Nach Abendblatt-Informationen hat der Zentrale Koordinierungsstab Flüchtlinge (ZKF) bereits 1500 Flächen in der Kartei. Sie wurden entweder bereits geprüft, werden aktuell untersucht oder wurden bebaut. Auf der anderen Seite erreichen die Stadt allein per E-Mail bislang etwa 60 Vorschläge im Monat von Eigentümern und Privatleuten. Sie sollen von April an direkt in dem digitalen Modell „City Scope“ eingepflegt werden. „Wir nehmen bereits seit der Ankündigung des Bürgermeisters einen leichten Anstieg der Vorschläge wahr“, sagt die ZKF-Sprecherin Christiane Kuhrt.

Große Liste: Hier baut Hamburg Flüchtlingsunterkünfte

Bislang wurde aber nur etwa jeder zehnte Standort in der Prüfung tatsächlich als geeignet angesehen. Neben den räumlichen Mindestkriterien führen eine Reihe von Faktoren dazu, dass Standorte nicht bebaut werden können. Das Abendblatt fragte nach der Verfügbarkeit von mehr als 20 bekannten, zumeist leerstehenden Flächen und Gebäude in allen sieben Bezirken. Keines ist nach aktuellem Stand für Flüchtlinge nutzbar:
Die Meenkwiese an der Grenze von Eppendorf und Winterhude soll für den regulären Wohnungsbau genutzt werden und scheidet deshalb für Flüchtlingsunterkünfte aus.
Das Harburg Center an der Knoopstraße, das seit 2007 größtenteils leer steht, wird nicht weiter geprüft. Ein Antrag der Grünen, das Gebäude im Privatbesitz für Flüchtlinge zu beschlagnahmen, fand im Bezirk keine Mehrheit.
Die Hinschwiese in Niendorf wird ebenfalls kein Standort. Sie ist in privater Hand, im Fluglärmschutzgebiet und ist als Erweiterungsfläche für die Modekette Tom Tailor planerisch vorgesehen. „Der Bezirk wird dort nicht die Arbeitsplätze gefährden“, sagt der Eimsbütteler Bezirksamtsleiter Torsten Sevecke (SPD).
Die Grünfläche zwischen Bahnlinie und B 75 (Meiendorfer Straße) zwischen Hofstückenweg und Jarnostraße im Bezirk Wandsbek wurde als nicht geeignet abgelehnt, da sie im Naturschutzgebiet Stellmoorer Tunneltal liegt. Dort sind Unterkünfte nicht zulässig.

● ● ● ●

**Arbeitsauftrag**
Schreiben Sie aus dem Text über Standorte für Flüchtlingsunterkünfte in Hamburg die Passage von „Bislang wurde aber“ bis einschließlich „für Flüchtlingsunterkünfte aus.“ wortgetreu ab. Die anschließenden Zeilen spielen hierfür keine Rolle.

**Gegebene Daten**
● ● ● ●

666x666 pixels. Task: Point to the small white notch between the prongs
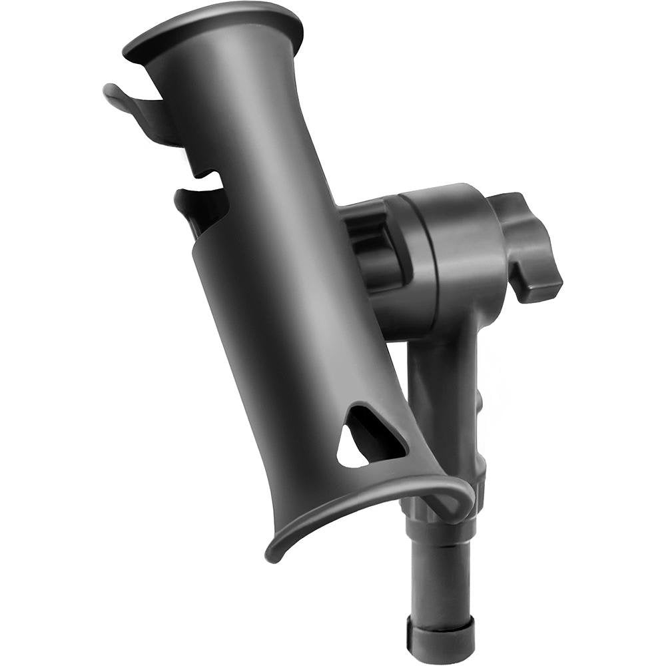[x=213, y=178]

● ● ● ●

**Lösung**
Bislang wurde aber nur etwa jeder zehnte Standort in der Prüfung tatsächlich als geeignet angesehen. Neben den räumlichen Mindestkriterien führen eine Reihe von Faktoren dazu, dass Standorte nicht bebaut werden können. Das Abendblatt fragte nach der Verfügbarkeit von mehr als 20 bekannten, zumeist leerstehenden Flächen und Gebäude in allen sieben Bezirken. Keines ist nach aktuellem Stand für Flüchtlinge nutzbar:
Die Meenkwiese an der Grenze von Eppendorf und Winterhude soll für den regulären Wohnungsbau genutzt werden und scheidet deshalb für Flüchtlingsunterkünfte aus.